---- Dataset records

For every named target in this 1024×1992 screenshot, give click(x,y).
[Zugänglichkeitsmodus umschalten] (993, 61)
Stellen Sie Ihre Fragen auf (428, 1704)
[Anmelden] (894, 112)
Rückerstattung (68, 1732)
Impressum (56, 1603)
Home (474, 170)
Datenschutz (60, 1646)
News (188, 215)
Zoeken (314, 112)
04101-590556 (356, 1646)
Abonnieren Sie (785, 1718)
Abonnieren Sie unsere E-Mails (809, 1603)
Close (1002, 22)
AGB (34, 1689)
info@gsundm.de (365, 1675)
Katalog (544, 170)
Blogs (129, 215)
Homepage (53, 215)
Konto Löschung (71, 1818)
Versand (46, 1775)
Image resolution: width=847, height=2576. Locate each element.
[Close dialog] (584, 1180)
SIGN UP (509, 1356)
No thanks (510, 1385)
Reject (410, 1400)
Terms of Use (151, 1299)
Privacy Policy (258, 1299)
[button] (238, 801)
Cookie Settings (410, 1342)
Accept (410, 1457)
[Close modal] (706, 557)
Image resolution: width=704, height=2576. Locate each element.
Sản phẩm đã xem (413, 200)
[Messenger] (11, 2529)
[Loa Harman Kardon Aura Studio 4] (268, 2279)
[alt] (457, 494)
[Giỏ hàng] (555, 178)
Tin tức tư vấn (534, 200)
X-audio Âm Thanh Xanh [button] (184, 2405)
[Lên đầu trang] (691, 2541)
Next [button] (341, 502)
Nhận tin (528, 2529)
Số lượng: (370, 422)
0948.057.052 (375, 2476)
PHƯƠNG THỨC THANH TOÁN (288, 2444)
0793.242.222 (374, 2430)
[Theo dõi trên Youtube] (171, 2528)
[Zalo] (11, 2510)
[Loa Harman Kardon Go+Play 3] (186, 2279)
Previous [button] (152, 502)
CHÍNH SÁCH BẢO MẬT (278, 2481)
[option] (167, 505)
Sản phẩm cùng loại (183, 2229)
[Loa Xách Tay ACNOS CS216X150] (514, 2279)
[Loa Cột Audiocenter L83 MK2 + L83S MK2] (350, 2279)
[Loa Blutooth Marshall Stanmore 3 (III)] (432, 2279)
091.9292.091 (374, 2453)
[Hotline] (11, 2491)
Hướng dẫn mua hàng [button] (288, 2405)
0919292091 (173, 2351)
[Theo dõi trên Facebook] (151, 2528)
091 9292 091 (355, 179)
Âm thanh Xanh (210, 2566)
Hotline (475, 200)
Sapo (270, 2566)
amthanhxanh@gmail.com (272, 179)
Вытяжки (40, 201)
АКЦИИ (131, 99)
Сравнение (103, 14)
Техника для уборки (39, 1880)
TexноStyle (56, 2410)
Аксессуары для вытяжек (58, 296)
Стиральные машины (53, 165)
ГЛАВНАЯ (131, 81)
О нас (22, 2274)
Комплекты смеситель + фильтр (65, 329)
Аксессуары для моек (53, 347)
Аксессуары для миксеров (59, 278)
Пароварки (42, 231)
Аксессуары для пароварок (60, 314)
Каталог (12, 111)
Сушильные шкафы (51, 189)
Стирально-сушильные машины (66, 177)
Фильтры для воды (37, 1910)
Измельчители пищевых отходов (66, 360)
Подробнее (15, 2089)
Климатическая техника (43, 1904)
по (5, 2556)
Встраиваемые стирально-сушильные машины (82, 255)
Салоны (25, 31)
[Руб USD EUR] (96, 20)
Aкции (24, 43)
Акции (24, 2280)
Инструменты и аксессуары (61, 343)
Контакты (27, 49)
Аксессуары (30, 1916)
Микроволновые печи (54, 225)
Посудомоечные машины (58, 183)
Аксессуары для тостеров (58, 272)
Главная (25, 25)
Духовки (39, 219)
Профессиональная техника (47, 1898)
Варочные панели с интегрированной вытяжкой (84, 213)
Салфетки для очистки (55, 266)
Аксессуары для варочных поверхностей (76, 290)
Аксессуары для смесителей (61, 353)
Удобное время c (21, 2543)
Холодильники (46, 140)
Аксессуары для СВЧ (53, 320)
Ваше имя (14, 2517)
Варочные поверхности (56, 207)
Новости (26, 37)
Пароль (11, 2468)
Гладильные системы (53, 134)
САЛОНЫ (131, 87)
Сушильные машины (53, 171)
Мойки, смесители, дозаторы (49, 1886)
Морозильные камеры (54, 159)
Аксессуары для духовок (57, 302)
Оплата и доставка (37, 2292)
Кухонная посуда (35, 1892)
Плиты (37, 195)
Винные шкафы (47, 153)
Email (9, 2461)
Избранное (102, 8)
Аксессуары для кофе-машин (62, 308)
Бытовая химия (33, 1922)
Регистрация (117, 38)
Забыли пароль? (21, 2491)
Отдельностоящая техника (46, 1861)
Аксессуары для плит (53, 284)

--------

What the task requires
Nothing should appear in the answer except the lines from the one containing "Пароль (11, 2468)" to the end of the data above, reproduced exactly.

Solution
Пароль (11, 2468)
Гладильные системы (53, 134)
САЛОНЫ (131, 87)
Сушильные машины (53, 171)
Мойки, смесители, дозаторы (49, 1886)
Морозильные камеры (54, 159)
Аксессуары для духовок (57, 302)
Оплата и доставка (37, 2292)
Кухонная посуда (35, 1892)
Плиты (37, 195)
Винные шкафы (47, 153)
Email (9, 2461)
Избранное (102, 8)
Аксессуары для кофе-машин (62, 308)
Бытовая химия (33, 1922)
Регистрация (117, 38)
Забыли пароль? (21, 2491)
Отдельностоящая техника (46, 1861)
Аксессуары для плит (53, 284)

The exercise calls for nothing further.